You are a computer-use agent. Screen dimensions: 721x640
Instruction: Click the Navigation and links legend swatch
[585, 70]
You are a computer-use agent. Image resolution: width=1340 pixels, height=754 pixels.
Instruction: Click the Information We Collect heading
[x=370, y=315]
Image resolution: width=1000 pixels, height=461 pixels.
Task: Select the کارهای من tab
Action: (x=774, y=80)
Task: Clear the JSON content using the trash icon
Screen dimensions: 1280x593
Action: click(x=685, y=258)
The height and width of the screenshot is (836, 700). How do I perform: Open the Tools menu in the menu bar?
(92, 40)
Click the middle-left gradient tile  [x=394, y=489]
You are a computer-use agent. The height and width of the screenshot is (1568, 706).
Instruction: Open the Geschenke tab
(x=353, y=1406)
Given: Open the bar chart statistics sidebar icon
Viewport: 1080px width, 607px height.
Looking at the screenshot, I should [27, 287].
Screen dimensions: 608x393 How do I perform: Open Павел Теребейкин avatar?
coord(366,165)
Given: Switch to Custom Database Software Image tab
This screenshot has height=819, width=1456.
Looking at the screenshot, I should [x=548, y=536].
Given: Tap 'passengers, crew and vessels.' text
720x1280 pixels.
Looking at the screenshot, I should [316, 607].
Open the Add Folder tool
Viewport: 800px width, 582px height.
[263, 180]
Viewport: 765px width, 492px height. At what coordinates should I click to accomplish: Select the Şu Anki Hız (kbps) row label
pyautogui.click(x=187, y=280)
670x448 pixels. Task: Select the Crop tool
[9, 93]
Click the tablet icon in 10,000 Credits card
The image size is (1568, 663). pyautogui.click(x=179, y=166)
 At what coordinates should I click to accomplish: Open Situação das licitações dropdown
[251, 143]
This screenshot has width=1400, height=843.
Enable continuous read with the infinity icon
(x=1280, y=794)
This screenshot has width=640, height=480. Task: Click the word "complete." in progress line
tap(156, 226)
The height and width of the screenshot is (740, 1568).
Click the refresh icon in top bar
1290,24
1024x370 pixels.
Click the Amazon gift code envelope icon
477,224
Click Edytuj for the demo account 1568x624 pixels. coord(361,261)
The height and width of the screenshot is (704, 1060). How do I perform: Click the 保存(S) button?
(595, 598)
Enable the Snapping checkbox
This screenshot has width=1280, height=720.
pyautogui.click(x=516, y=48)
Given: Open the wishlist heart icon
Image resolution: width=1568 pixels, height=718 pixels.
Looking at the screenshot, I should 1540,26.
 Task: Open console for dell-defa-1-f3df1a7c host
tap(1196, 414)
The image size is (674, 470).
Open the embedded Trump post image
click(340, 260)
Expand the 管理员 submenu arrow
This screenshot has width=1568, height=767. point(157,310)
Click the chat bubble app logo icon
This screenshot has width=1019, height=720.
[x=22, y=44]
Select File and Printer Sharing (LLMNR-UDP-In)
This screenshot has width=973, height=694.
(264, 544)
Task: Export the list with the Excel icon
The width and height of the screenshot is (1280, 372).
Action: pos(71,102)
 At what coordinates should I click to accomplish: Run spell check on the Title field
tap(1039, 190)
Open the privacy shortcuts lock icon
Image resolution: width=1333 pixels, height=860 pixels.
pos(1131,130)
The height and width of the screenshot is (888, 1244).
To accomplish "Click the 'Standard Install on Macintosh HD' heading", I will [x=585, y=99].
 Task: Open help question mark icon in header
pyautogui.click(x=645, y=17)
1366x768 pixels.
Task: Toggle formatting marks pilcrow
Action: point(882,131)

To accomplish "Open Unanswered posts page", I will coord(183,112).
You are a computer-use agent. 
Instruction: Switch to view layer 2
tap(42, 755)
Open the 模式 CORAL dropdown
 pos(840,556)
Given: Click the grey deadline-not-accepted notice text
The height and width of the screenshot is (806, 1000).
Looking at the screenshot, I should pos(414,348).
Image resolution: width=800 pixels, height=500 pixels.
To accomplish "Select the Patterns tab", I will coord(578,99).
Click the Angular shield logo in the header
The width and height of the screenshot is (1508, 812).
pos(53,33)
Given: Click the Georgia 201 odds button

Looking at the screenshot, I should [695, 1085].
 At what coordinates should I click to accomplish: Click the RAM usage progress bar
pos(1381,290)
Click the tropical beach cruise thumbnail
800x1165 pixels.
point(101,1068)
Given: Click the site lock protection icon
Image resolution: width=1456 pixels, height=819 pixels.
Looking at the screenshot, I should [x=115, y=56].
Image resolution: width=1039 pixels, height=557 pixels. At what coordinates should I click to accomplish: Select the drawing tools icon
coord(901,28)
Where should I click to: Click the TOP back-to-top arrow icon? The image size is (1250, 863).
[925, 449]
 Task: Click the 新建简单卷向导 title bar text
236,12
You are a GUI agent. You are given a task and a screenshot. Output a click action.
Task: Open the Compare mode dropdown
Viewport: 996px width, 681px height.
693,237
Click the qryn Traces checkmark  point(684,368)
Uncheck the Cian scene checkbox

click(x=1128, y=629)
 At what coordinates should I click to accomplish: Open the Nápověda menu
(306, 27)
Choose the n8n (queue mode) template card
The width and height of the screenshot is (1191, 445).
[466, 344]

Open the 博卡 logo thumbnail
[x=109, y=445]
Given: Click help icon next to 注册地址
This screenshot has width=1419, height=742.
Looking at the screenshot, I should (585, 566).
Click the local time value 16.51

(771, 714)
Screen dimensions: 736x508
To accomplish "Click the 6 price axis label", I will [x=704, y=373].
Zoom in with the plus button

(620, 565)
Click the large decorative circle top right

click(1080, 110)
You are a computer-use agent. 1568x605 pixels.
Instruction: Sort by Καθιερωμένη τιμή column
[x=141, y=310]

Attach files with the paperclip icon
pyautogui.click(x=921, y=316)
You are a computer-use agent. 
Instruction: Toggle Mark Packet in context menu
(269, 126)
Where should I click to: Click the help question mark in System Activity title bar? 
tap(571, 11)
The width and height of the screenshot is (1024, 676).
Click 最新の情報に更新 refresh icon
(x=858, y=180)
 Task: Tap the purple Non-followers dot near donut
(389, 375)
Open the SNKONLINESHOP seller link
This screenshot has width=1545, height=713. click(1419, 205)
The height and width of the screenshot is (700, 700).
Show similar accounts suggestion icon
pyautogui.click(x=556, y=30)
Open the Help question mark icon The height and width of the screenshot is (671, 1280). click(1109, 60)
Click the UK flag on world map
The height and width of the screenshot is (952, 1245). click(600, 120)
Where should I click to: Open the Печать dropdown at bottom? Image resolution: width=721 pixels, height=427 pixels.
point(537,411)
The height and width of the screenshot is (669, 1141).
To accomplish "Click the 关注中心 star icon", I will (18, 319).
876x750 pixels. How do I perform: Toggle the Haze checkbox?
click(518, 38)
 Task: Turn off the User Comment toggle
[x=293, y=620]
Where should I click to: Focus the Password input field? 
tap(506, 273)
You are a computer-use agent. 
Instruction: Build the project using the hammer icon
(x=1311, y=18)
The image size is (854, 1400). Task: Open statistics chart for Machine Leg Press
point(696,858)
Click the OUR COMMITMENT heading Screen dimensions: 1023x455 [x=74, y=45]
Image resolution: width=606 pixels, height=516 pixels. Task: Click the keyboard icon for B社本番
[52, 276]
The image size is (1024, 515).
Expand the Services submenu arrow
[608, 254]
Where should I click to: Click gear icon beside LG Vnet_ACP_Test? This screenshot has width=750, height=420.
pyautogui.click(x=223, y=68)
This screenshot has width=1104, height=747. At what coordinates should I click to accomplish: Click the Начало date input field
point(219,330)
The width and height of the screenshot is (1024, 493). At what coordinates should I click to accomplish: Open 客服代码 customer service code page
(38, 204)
——
THE REQUEST. Rewrite the lines above with every "Screen dimensions" changed to "Display size". Keep everything else the same.

EXERCISE RESULT.
You are a computer-use agent. Display size: 721x640
Instruction: Click the Navigation and links legend swatch
[585, 70]
You are a computer-use agent. Image resolution: width=1340 pixels, height=754 pixels.
Instruction: Click the Information We Collect heading
[x=370, y=315]
Image resolution: width=1000 pixels, height=461 pixels.
Task: Select the کارهای من tab
Action: (x=774, y=80)
Task: Clear the JSON content using the trash icon
Display size: 1280x593
Action: click(x=685, y=258)
The height and width of the screenshot is (836, 700). How do I perform: Open the Tools menu in the menu bar?
(92, 40)
Click the middle-left gradient tile  [x=394, y=489]
You are a computer-use agent. The height and width of the screenshot is (1568, 706).
Instruction: Open the Geschenke tab
(x=353, y=1406)
Given: Open the bar chart statistics sidebar icon
Viewport: 1080px width, 607px height.
Looking at the screenshot, I should [27, 287].
Display size: 608x393 How do I perform: Open Павел Теребейкин avatar?
coord(366,165)
Given: Switch to Custom Database Software Image tab
This screenshot has height=819, width=1456.
Looking at the screenshot, I should [x=548, y=536].
Given: Tap 'passengers, crew and vessels.' text
720x1280 pixels.
Looking at the screenshot, I should [316, 607].
Open the Add Folder tool
Viewport: 800px width, 582px height.
[263, 180]
Viewport: 765px width, 492px height. At what coordinates should I click to accomplish: Select the Şu Anki Hız (kbps) row label
pyautogui.click(x=187, y=280)
670x448 pixels. Task: Select the Crop tool
[9, 93]
Click the tablet icon in 10,000 Credits card
The image size is (1568, 663). pyautogui.click(x=179, y=166)
 At what coordinates should I click to accomplish: Open Situação das licitações dropdown
[251, 143]
This screenshot has width=1400, height=843.
Enable continuous read with the infinity icon
(x=1280, y=794)
This screenshot has width=640, height=480. Task: Click the word "complete." in progress line
tap(156, 226)
The height and width of the screenshot is (740, 1568).
Click the refresh icon in top bar
1290,24
1024x370 pixels.
Click the Amazon gift code envelope icon
477,224
Click Edytuj for the demo account 1568x624 pixels. coord(361,261)
The height and width of the screenshot is (704, 1060). How do I perform: Click the 保存(S) button?
(595, 598)
Enable the Snapping checkbox
This screenshot has width=1280, height=720.
pyautogui.click(x=516, y=48)
Given: Open the wishlist heart icon
Image resolution: width=1568 pixels, height=718 pixels.
Looking at the screenshot, I should 1540,26.
 Task: Open console for dell-defa-1-f3df1a7c host
tap(1196, 414)
The image size is (674, 470).
Open the embedded Trump post image
click(340, 260)
Expand the 管理员 submenu arrow
This screenshot has width=1568, height=767. point(157,310)
Click the chat bubble app logo icon
This screenshot has width=1019, height=720.
[x=22, y=44]
Select File and Printer Sharing (LLMNR-UDP-In)
This screenshot has width=973, height=694.
(264, 544)
Task: Export the list with the Excel icon
The width and height of the screenshot is (1280, 372).
Action: pos(71,102)
 At what coordinates should I click to accomplish: Run spell check on the Title field
tap(1039, 190)
Open the privacy shortcuts lock icon
Image resolution: width=1333 pixels, height=860 pixels.
pos(1131,130)
The height and width of the screenshot is (888, 1244).
To accomplish "Click the 'Standard Install on Macintosh HD' heading", I will [x=585, y=99].
 Task: Open help question mark icon in header
pyautogui.click(x=645, y=17)
1366x768 pixels.
Task: Toggle formatting marks pilcrow
Action: point(882,131)

To accomplish "Open Unanswered posts page", I will coord(183,112).
You are a computer-use agent. 
Instruction: Switch to view layer 2
tap(42, 755)
Open the 模式 CORAL dropdown
 pos(840,556)
Given: Click the grey deadline-not-accepted notice text
The height and width of the screenshot is (806, 1000).
Looking at the screenshot, I should pos(414,348).
Image resolution: width=800 pixels, height=500 pixels.
To accomplish "Select the Patterns tab", I will coord(578,99).
Click the Angular shield logo in the header
The width and height of the screenshot is (1508, 812).
pos(53,33)
Given: Click the Georgia 201 odds button

Looking at the screenshot, I should [695, 1085].
 At what coordinates should I click to accomplish: Click the RAM usage progress bar
pos(1381,290)
Click the tropical beach cruise thumbnail
800x1165 pixels.
point(101,1068)
Given: Click the site lock protection icon
Image resolution: width=1456 pixels, height=819 pixels.
Looking at the screenshot, I should [x=115, y=56].
Image resolution: width=1039 pixels, height=557 pixels. At what coordinates should I click to accomplish: Select the drawing tools icon
coord(901,28)
Where should I click to: Click the TOP back-to-top arrow icon? The image size is (1250, 863).
[925, 449]
 Task: Click the 新建简单卷向导 title bar text
236,12
You are a GUI agent. You are given a task and a screenshot. Output a click action.
Task: Open the Compare mode dropdown
Viewport: 996px width, 681px height.
693,237
Click the qryn Traces checkmark  point(684,368)
Uncheck the Cian scene checkbox

click(x=1128, y=629)
 At what coordinates should I click to accomplish: Open the Nápověda menu
(306, 27)
Choose the n8n (queue mode) template card
The width and height of the screenshot is (1191, 445).
[466, 344]

Open the 博卡 logo thumbnail
[x=109, y=445]
Given: Click help icon next to 注册地址
This screenshot has width=1419, height=742.
Looking at the screenshot, I should (585, 566).
Click the local time value 16.51

(771, 714)
Display size: 736x508
To accomplish "Click the 6 price axis label", I will [x=704, y=373].
Zoom in with the plus button

(620, 565)
Click the large decorative circle top right

click(1080, 110)
You are a computer-use agent. 1568x605 pixels.
Instruction: Sort by Καθιερωμένη τιμή column
[x=141, y=310]

Attach files with the paperclip icon
pyautogui.click(x=921, y=316)
You are a computer-use agent. 
Instruction: Toggle Mark Packet in context menu
(269, 126)
Where should I click to: Click the help question mark in System Activity title bar? 
tap(571, 11)
The width and height of the screenshot is (1024, 676).
Click 最新の情報に更新 refresh icon
(x=858, y=180)
 Task: Tap the purple Non-followers dot near donut
(389, 375)
Open the SNKONLINESHOP seller link
This screenshot has width=1545, height=713. click(1419, 205)
The height and width of the screenshot is (700, 700).
Show similar accounts suggestion icon
pyautogui.click(x=556, y=30)
Open the Help question mark icon The height and width of the screenshot is (671, 1280). click(1109, 60)
Click the UK flag on world map
The height and width of the screenshot is (952, 1245). click(600, 120)
Where should I click to: Open the Печать dropdown at bottom? Image resolution: width=721 pixels, height=427 pixels.
point(537,411)
The height and width of the screenshot is (669, 1141).
To accomplish "Click the 关注中心 star icon", I will (18, 319).
876x750 pixels. How do I perform: Toggle the Haze checkbox?
click(518, 38)
 Task: Turn off the User Comment toggle
[x=293, y=620]
Where should I click to: Focus the Password input field? 
tap(506, 273)
You are a computer-use agent. 
Instruction: Build the project using the hammer icon
(x=1311, y=18)
The image size is (854, 1400). Task: Open statistics chart for Machine Leg Press
point(696,858)
Click the OUR COMMITMENT heading Display size: 1023x455 [x=74, y=45]
Image resolution: width=606 pixels, height=516 pixels. Task: Click the keyboard icon for B社本番
[52, 276]
The image size is (1024, 515).
Expand the Services submenu arrow
[608, 254]
Where should I click to: Click gear icon beside LG Vnet_ACP_Test? This screenshot has width=750, height=420.
pyautogui.click(x=223, y=68)
This screenshot has width=1104, height=747. At what coordinates should I click to accomplish: Click the Начало date input field
point(219,330)
The width and height of the screenshot is (1024, 493). At what coordinates should I click to accomplish: Open 客服代码 customer service code page
(38, 204)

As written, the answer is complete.